Dataset:
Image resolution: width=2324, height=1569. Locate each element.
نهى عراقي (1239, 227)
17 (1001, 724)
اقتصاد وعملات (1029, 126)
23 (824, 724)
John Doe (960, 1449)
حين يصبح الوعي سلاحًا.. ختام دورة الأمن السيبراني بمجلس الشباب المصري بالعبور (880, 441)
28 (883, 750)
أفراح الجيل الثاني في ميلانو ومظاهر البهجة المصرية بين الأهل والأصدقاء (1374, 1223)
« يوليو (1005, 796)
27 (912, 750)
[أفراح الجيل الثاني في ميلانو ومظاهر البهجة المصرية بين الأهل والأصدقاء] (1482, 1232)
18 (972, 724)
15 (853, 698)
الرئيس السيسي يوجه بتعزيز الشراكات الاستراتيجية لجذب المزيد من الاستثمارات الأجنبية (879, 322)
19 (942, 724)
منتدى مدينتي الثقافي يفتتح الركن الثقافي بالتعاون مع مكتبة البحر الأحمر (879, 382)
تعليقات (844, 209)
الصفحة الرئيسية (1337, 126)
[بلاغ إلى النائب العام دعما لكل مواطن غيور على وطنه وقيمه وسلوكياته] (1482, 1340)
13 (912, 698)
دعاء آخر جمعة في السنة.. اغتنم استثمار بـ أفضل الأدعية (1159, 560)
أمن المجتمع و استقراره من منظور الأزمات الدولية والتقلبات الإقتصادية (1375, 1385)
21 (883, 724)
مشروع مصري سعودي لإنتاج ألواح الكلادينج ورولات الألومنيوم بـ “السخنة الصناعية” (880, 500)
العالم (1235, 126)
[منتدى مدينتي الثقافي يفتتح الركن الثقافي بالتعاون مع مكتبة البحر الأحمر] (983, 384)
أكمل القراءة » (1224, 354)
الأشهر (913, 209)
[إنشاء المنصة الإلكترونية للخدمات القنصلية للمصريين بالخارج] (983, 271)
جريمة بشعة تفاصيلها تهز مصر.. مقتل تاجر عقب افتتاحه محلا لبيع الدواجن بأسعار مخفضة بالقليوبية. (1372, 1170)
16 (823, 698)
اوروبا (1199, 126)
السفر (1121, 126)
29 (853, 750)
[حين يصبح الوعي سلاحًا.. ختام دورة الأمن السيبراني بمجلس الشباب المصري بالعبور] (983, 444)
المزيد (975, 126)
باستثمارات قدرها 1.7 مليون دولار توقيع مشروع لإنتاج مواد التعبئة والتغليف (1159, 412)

About this exercise: Where the string "مشروع" shows up in the listing above, copy the line that holds it.

Written reply:
مشروع مصري سعودي لإنتاج ألواح الكلادينج ورولات الألومنيوم بـ “السخنة الصناعية” (880, 500)
باستثمارات قدرها 1.7 مليون دولار توقيع مشروع لإنتاج مواد التعبئة والتغليف (1159, 412)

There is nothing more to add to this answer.